As the campaign grew, so did pressure on unions to back it. Increasing numbers of UNITE executive council members joined protests, a mass picket and a brief site occupation. Eventually UNITE balloted workers at the Grangemouth oil refinery, a rare site with a stable enough workforce to make this possible.
This combination of wildcat action and the threat of official lawful action was enough to defeat seven major construction companies. UNITE has become supportive of the National Construction Rank and File, but both parties keep at arm’s length and value their independence.
Most wildcat strikes are short. There are sometimes longer strikes, particularly if the employer sacks strikers, when workers typically refuse to return to work until all are reinstated.
The involvement of workers in more than one union, or no union, helps unions fight off injunctions. It is many years since UNITE ‘repudiated’ a strike (telling members to return to work) to avoid an injunction despite frequent unofficial action.
Unlawful action is a scary prospect for workers. But, as the law is tightened to make lawful action impractical or ineffective, more are bound to see unlawful action as the best option. From the 1971 Act to the Poll Tax, making bad laws unenforceable through mass defiance can win repeal too.

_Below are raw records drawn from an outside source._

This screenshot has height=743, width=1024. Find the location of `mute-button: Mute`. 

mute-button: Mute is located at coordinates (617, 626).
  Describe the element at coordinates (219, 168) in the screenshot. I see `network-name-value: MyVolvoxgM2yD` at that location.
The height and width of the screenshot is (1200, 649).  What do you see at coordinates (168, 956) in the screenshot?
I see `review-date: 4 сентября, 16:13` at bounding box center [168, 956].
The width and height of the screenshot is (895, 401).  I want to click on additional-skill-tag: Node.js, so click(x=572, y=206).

Ian Allinson is a workplace activist and author
Below, the BMA's deputy chair of council, Emma Runswick, considers the likely effect of minimum service levels legislation on doctors’ industrial action
How the new law might be used
We expect MSL (minimum service levels) regulations for hospitals to be published imminently. The levels set so far have varied from 40% of journeys in passenger rail to 100% in fire and rescue, and border security.

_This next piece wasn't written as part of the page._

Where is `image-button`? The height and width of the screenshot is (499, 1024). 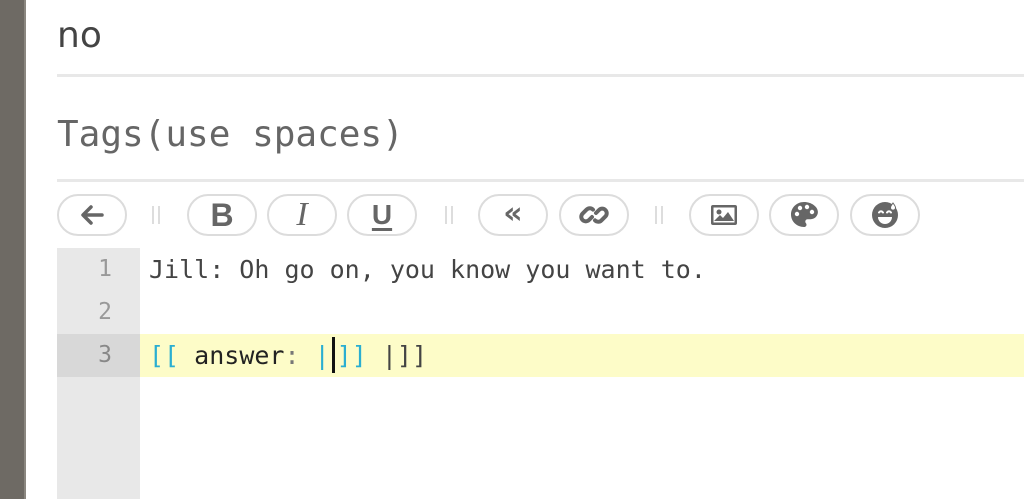 image-button is located at coordinates (724, 215).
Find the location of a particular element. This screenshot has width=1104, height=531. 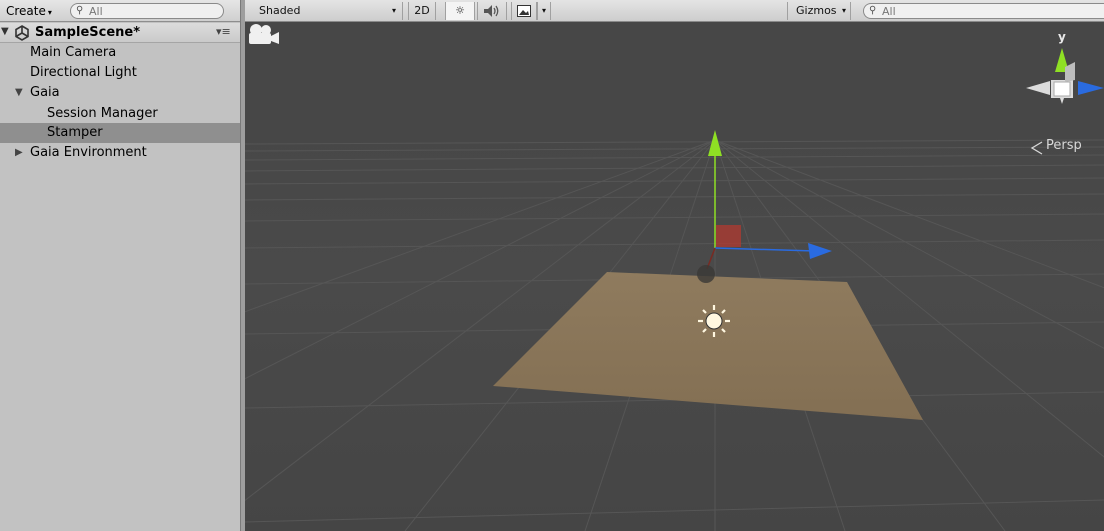

scene-search: ⚲ is located at coordinates (984, 11).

No employer has yet issued a work notice forcing somebody into work. In some cases, for example on the railways, this is because the strategies adopted by trade unions have scared the employer. ASLEF called more days of strike action on LNER when the rail company began the MSL process.

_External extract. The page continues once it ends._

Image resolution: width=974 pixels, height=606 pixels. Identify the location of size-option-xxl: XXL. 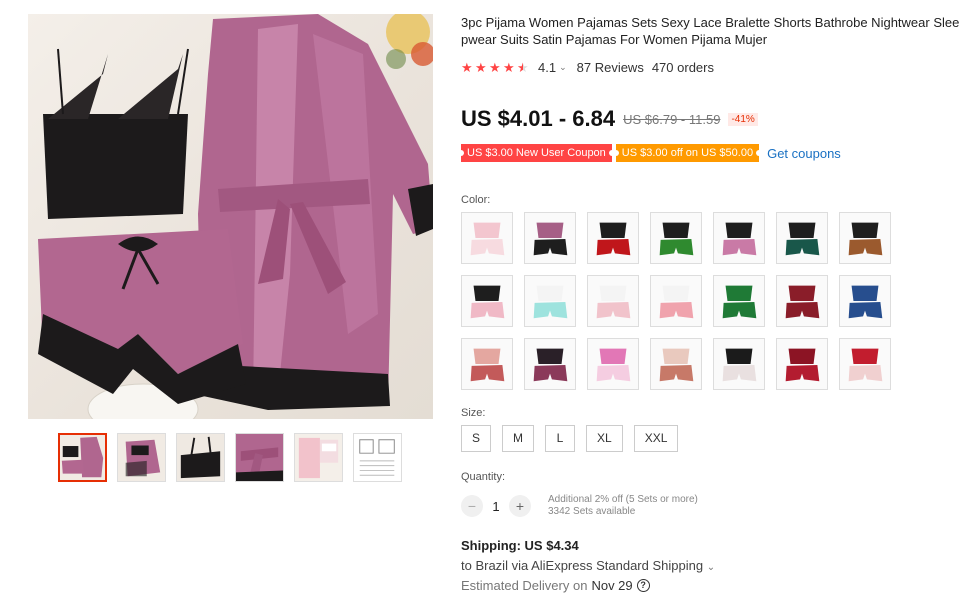
(656, 438).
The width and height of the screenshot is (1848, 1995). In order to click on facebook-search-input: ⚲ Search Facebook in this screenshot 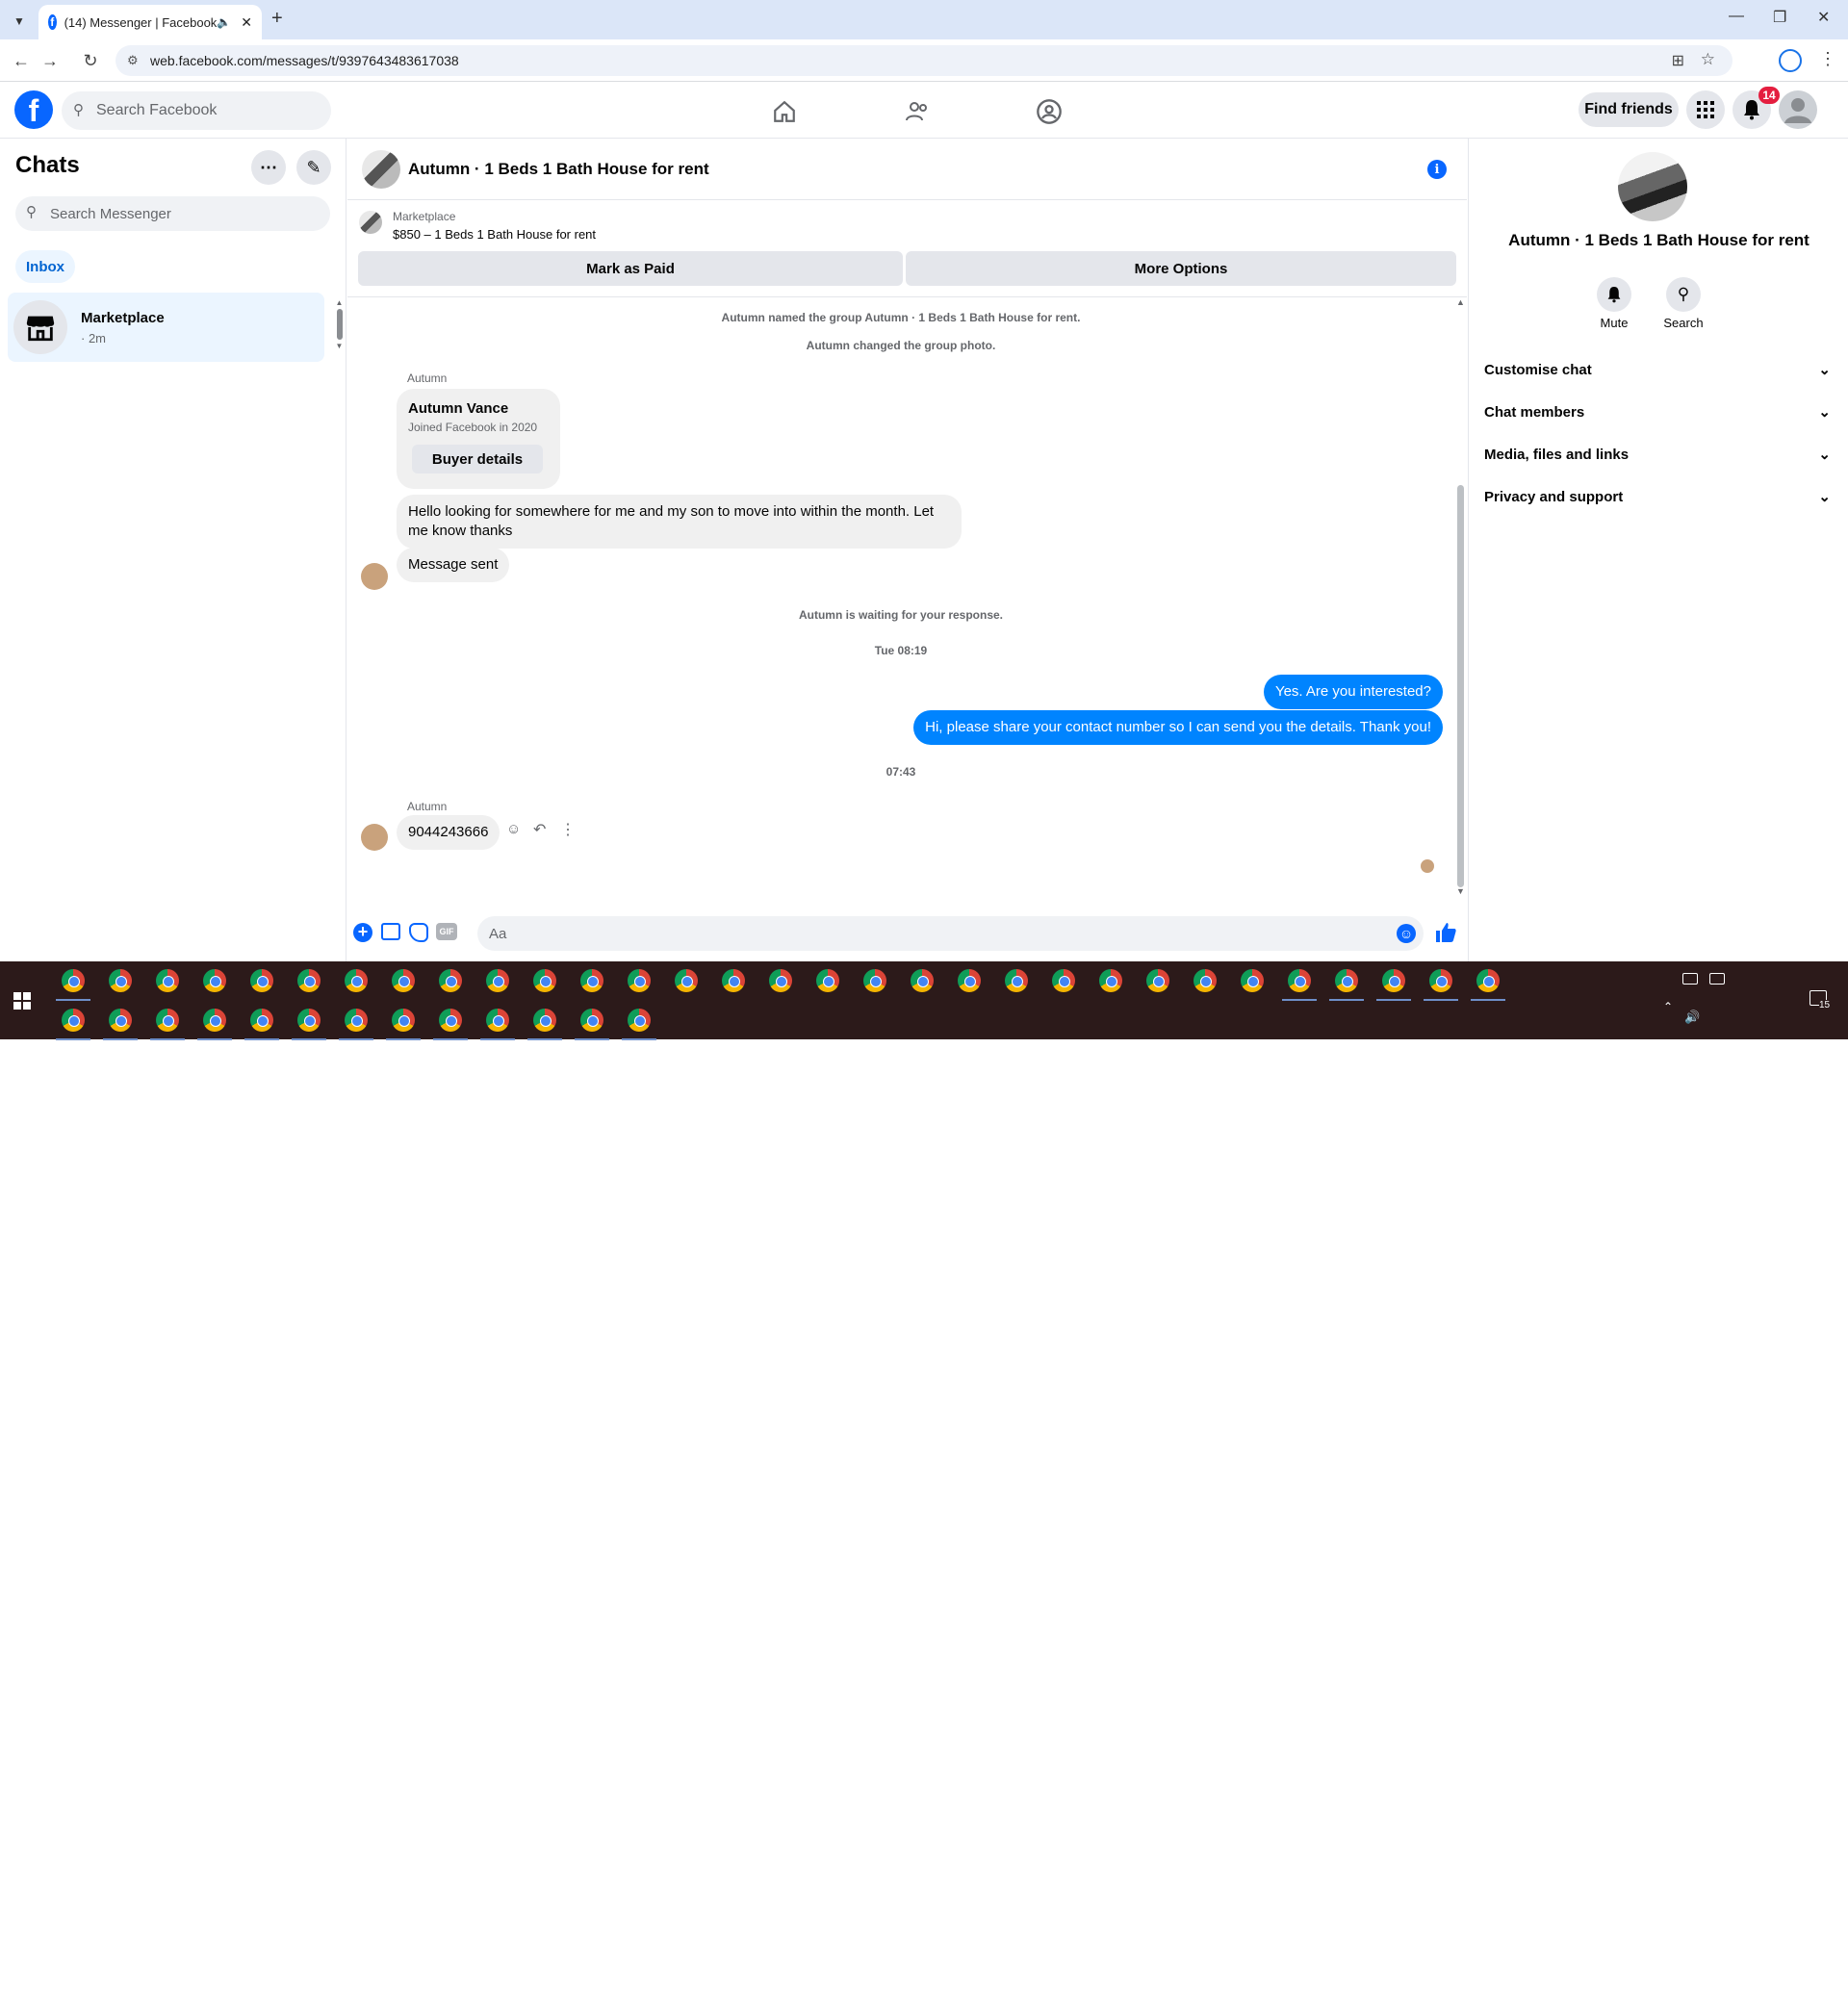, I will do `click(196, 110)`.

Our strike action so far has been highly effective. Consultants in England have achieved a deal after strikes. If NHS Employers use MSL to prevent our current short periods of action being effective, additional periods of strike action may be needed to generate a similar effect.
Now junior doctors have gained a mandate for action short of strike, this can also be in our arsenal when employers seek to issue work notices. As our campaigns develop, we can expect other tactics to be used to prevent safe industrial action, such as accusations that doctors have breached their professional duties.
If there is unofficial action, the BMA will be legally required to repudiate unofficial industrial action in specific and exacting terms or face fines and sequestration of assets.
Given the safety fears involved in use of MSL, explained in the last issue of The Doctor, we advise medical managers and consultants to plan for industrial action as you always have done. It will continue to be necessary to ensure cover for urgent, emergency and critical care without the presence of junior or SAS doctors.